Facts of the Case

Provided by Oyez

In the U.S., bankruptcy proceedings are administered through two systems: the Trustee Program managed by the Department of Justice for 88 judicial districts, and the Bankruptcy Administrator Program for six districts in Alabama and North Carolina, overseen directly by the courts. This dual system originated in 1978, with Alabama and North Carolina eventually gaining a permanent exemption from the Trustee Program in 2000. Both programs have different funding models, with the Trustee Program financed primarily through debtor fees and the Administrator Program funded through the general judicial budget.
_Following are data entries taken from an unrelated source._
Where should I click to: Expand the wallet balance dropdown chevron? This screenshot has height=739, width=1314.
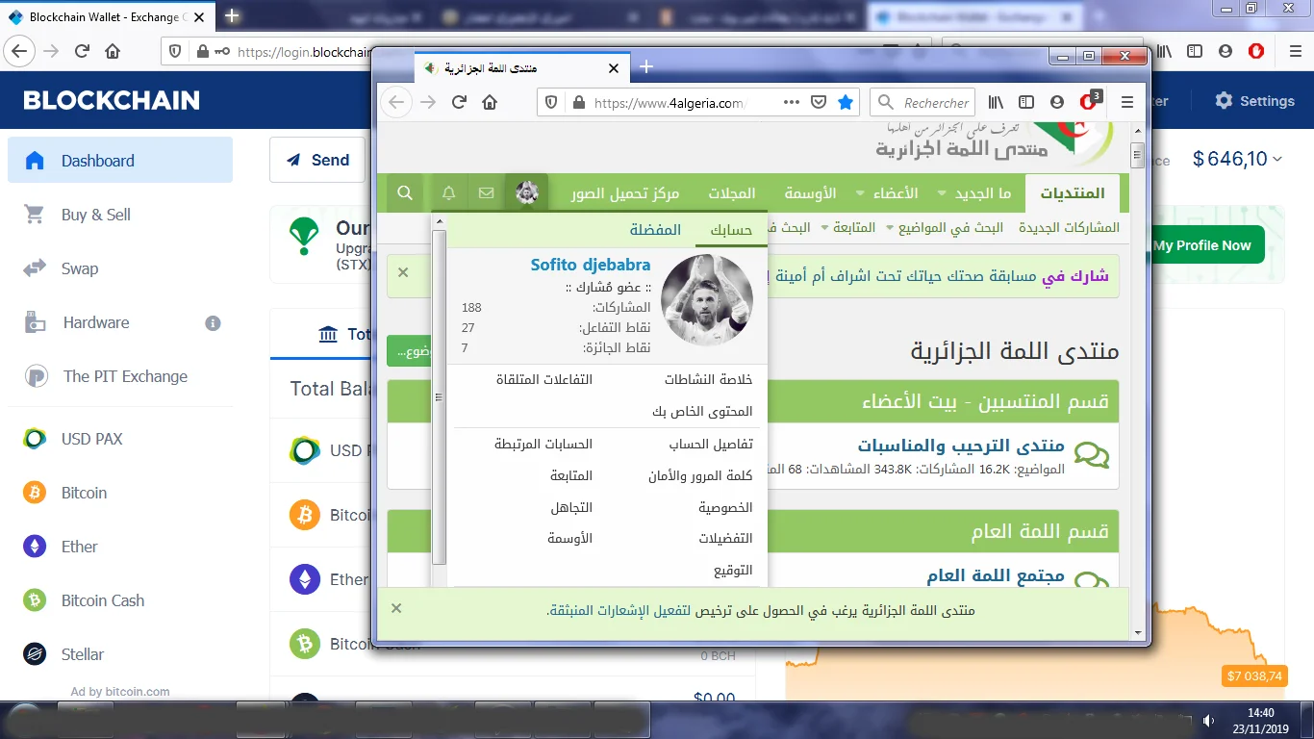coord(1276,160)
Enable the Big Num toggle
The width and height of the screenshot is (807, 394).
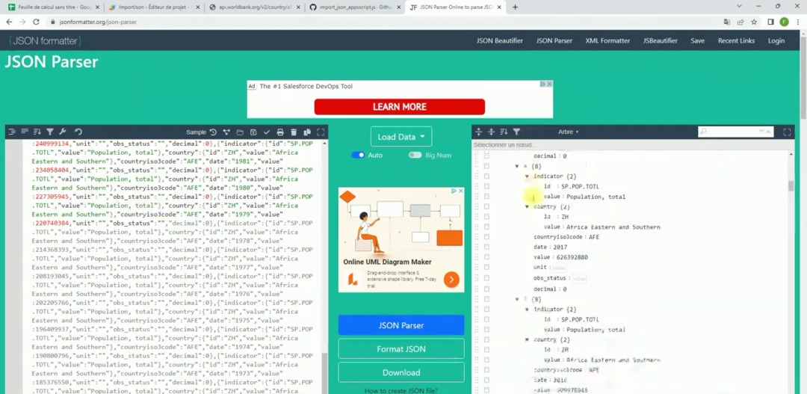(x=414, y=155)
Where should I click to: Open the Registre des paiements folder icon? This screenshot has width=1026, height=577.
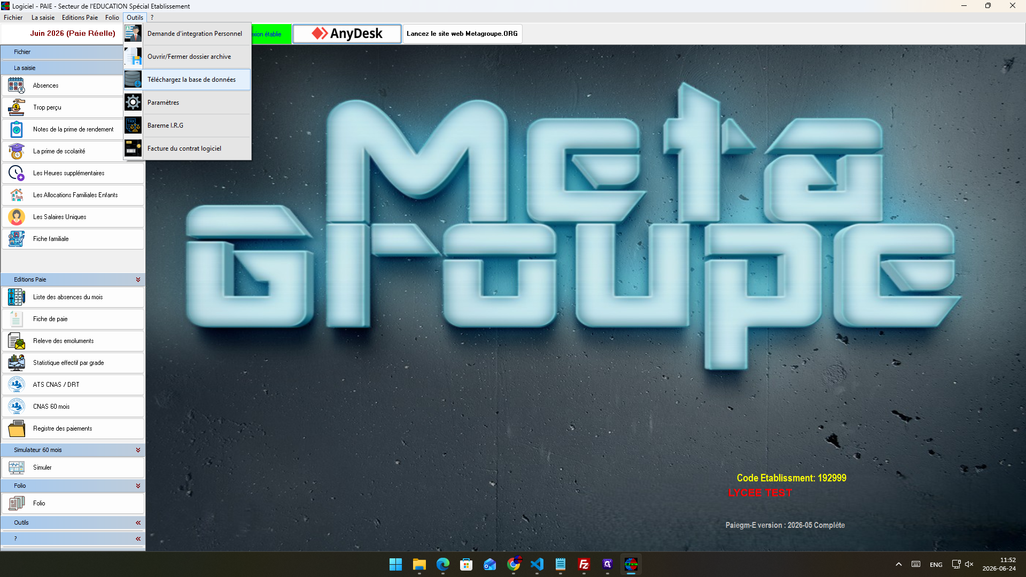click(x=16, y=428)
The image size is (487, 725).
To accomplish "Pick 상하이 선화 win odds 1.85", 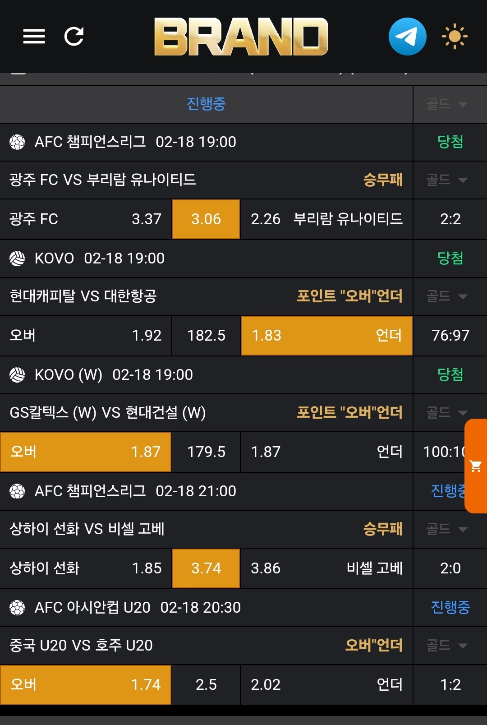I will [x=86, y=568].
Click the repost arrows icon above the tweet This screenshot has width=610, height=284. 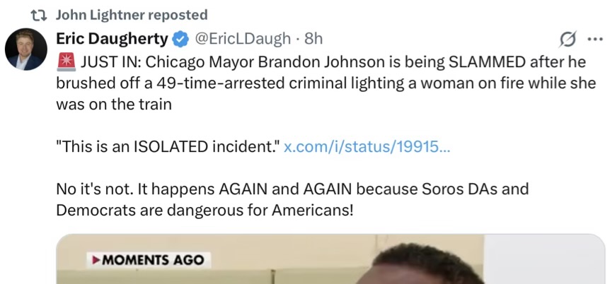click(39, 15)
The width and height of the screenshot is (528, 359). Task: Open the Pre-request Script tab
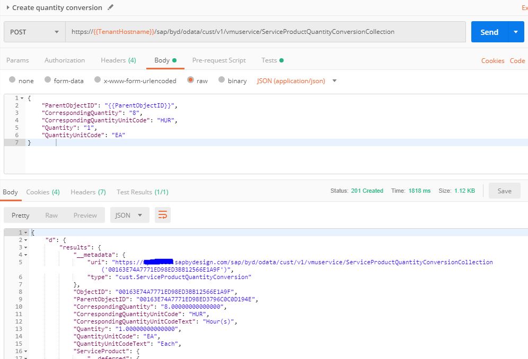point(219,60)
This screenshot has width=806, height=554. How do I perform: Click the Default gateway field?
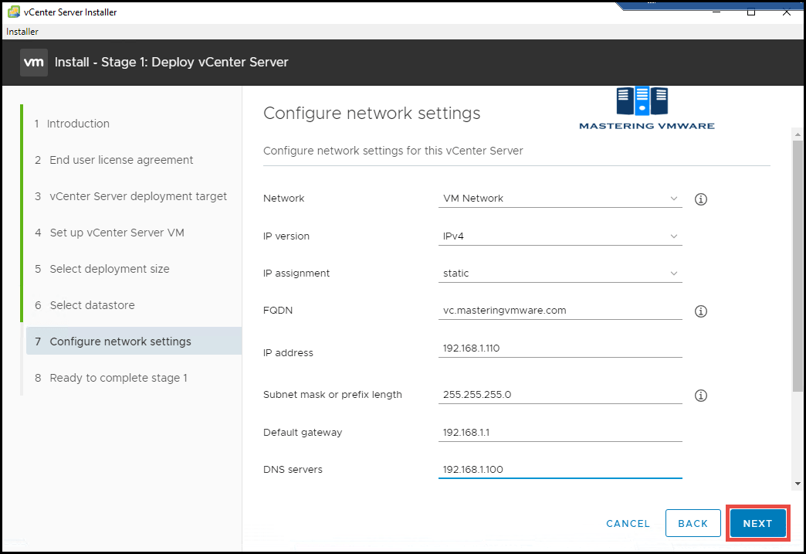point(560,432)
Over the years, Congress has enacted various amendments to balance the fee structures between the two systems, but disparities have remained, most notably with the 2017 Amendment which significantly raised fees in Trustee districts.

Seventy-six Chapter 11 debtors associated with John Q. Hammons Hotels & Resorts (Debtors) filed for bankruptcy in the District of Kansas, a Trustee district, in June 2016. Their cases were still pending when a 2017 Amendment took effect in January 2018, which significantly increased their quarterly Chapter 11 disbursement fees. By the end of December 2019, they had paid over $2.5 million more in fees than they would have if they had filed in a Bankruptcy Administrator district, such as those in North Carolina and Alabama.

The Debtors challenged the fee increase in bankruptcy court, arguing it was unequally applied and retroactive without clear congressional intent. The bankruptcy court rejected these arguments, and the U.S. Court of Appeals for the Tenth Circuit reversed.


  1. Must the U.S. Trustee issue refunds for the extra fees paid by debtors in certain districts to address the lack of uniformity identified in Siegel v. Fitzgerald?